-- WHAT IS REQUIRED --
From the line that includes "Image resolution: width=1418" to the last line of the records that follow, copy every line exactly and nothing more, omitting pictures.
[Start of Attachment]
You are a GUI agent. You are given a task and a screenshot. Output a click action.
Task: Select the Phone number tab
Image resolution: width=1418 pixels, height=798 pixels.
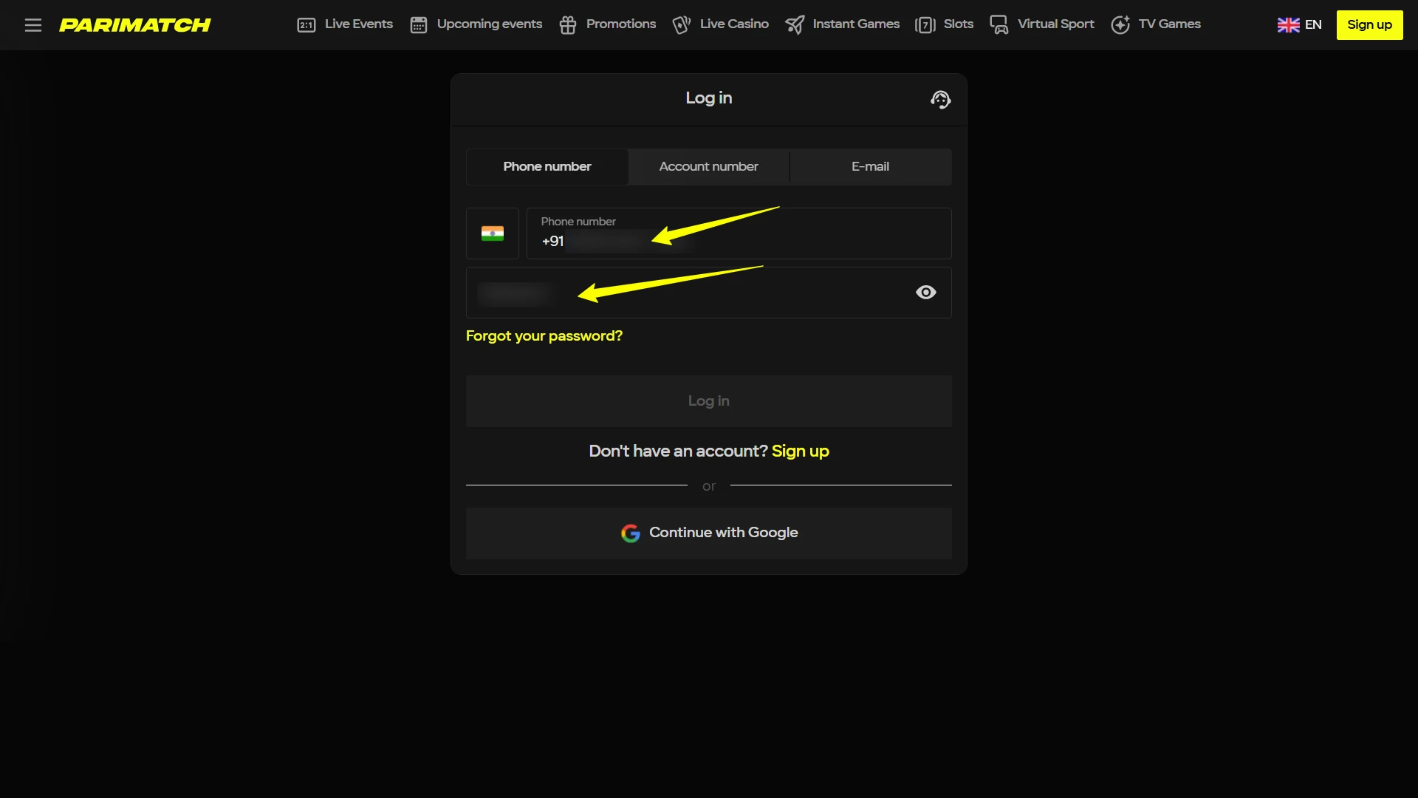[547, 167]
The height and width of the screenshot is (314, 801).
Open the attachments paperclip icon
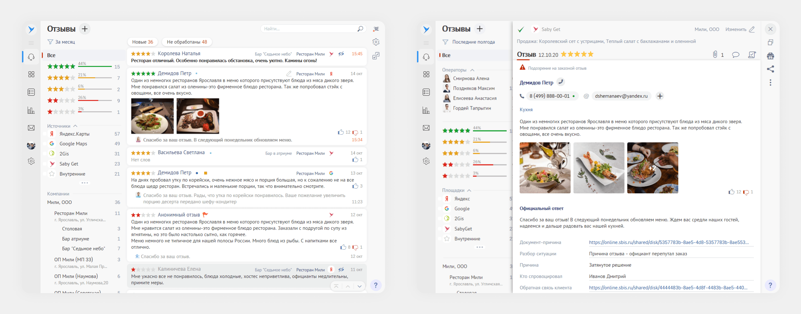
[End of Attachment]
-- SOLVED EXERCISE --
Image resolution: width=1418 pixels, height=798 pixels.
[547, 167]
The height and width of the screenshot is (314, 801).
Open the attachments paperclip icon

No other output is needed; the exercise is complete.